What it does do is give an auditor the one thing a spreadsheet of policies can't: a record they can independently verify wasn't rewritten after the incident. That's the difference between "trust us, the log says so" and "check the math." For the end-to-end picture — auth, tenant isolation, and audit wired into one governed deployment — the Secure Multi-Tenant Agent Platform guide builds it from scratch.
Frequently asked questions¶
Can one audit log really satisfy SOC 2, HIPAA, and the EU AI Act?¶
One log primitive produces evidence for all three, because the three regimes ask for the same underlying properties — attribution, integrity, and completeness of a record of consequential actions. AuditMiddleware supplies those properties (verified identity block, HMAC chain, verify_chain()). It is not a substitute for the surrounding compliance program — policies, risk assessments, and retention schedules still live outside the log.
How is this different from LangSmith or LangGraph checkpoints?¶
LangSmith/Logfire traces are mutable telemetry with self-asserted attributes — ideal for debugging and replay. LangGraph checkpoints are resumable state for durable execution. Neither is designed to be a cryptographically chained record whose edits are detectable, nor a verified per-principal attribution. Promptise makes tamper-evidence and verified attribution structural fields inside the audit itself, which is what a compliance reviewer needs.
Do I have to log PHI or tool arguments to make the trail useful?¶
No — and you shouldn't by default. include_args and include_result are False by default, and the identity block records descriptors only. The trail answers "who accessed what, when" without copying the sensitive payload. Turn argument capture on only where the compliance benefit clearly outweighs the privacy cost.
How do I honor a data-subject erasure request without breaking the audit chain?¶
Erase from the mutable stores, not the immutable log. Call purge_user() on your memory provider, semantic cache (with the tenant_id= scope where relevant), and observability recorder to remove the personal data. The tamper-evident access trail — PII-minimal by design — is retained intact, which is exactly what HIPAA's retention rules expect.

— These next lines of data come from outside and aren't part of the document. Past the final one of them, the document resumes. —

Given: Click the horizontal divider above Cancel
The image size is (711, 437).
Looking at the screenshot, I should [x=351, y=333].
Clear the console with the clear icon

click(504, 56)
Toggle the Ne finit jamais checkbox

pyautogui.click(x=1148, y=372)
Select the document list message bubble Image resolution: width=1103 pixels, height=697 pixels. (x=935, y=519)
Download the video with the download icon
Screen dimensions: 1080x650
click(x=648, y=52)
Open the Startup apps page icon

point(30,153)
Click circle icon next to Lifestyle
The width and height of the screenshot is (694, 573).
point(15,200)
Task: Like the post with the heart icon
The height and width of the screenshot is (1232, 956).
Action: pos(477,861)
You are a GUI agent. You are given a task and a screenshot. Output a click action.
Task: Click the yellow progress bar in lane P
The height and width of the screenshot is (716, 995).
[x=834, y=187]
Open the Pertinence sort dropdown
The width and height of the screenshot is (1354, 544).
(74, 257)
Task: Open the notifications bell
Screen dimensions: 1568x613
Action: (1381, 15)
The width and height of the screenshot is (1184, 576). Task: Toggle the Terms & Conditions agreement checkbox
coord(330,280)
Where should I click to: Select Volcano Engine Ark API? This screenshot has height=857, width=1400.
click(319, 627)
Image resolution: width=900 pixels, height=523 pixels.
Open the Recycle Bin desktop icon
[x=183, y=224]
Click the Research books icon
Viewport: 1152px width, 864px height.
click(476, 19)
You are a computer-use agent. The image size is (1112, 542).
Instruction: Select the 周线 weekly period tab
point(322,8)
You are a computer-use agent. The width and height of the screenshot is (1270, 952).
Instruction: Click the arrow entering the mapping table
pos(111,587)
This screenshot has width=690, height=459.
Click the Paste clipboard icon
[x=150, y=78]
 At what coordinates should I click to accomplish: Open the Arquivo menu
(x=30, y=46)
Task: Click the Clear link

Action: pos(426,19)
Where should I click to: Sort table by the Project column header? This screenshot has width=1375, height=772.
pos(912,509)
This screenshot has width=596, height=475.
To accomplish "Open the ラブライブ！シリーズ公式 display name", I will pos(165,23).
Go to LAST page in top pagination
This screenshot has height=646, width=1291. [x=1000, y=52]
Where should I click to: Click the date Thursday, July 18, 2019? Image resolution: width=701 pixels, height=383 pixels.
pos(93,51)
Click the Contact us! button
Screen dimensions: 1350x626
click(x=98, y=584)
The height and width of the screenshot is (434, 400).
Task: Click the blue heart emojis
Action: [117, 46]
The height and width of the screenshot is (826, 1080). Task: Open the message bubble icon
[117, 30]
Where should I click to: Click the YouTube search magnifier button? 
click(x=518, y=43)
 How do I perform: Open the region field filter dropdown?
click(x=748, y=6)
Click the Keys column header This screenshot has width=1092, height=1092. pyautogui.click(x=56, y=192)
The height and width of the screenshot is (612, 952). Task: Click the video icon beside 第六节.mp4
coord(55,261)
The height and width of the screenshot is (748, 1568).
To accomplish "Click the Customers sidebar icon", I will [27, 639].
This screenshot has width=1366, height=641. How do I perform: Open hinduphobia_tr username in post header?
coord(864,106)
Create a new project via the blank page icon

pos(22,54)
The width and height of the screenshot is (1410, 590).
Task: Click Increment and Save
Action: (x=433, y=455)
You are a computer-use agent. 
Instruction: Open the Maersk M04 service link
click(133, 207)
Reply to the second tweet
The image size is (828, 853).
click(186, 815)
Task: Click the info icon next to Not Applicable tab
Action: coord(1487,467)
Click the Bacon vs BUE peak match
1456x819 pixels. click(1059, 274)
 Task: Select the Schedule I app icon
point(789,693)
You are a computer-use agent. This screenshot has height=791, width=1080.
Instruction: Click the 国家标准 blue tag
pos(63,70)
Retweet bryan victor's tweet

Where do I keep the HMAC secret in production?¶
Set PROMPTISE_AUDIT_SECRET from your secrets manager, or pass hmac_secret= explicitly. Use the same key across every instance so any node's log verifies anywhere, and keep it out of reach of whoever can write the log file — otherwise a tamper and re-sign is possible.
Next steps¶
Stand up one AuditMiddleware trail and map it to your regime: add AuthMiddleware(JWTAuth(...), tenant_claim=...) and AuditMiddleware(signed=True) to your MCP server, run verify_chain() on a schedule, and keep include_args=False. Start with the Observability & Audit reference for the full field list, then wire tenant isolation and audit together with the Secure Multi-Tenant Agent Platform guide. From there, the two deep-dives in this cluster take each regime further: Why AI Agent Traces Aren't an Audit Trail (or SOC 2 Proof) for the SOC 2 argument, and EU AI Act Article 12: Logging Requirements for AI Agents for the record-keeping mandate. One trail, three rulebooks, verifiable math.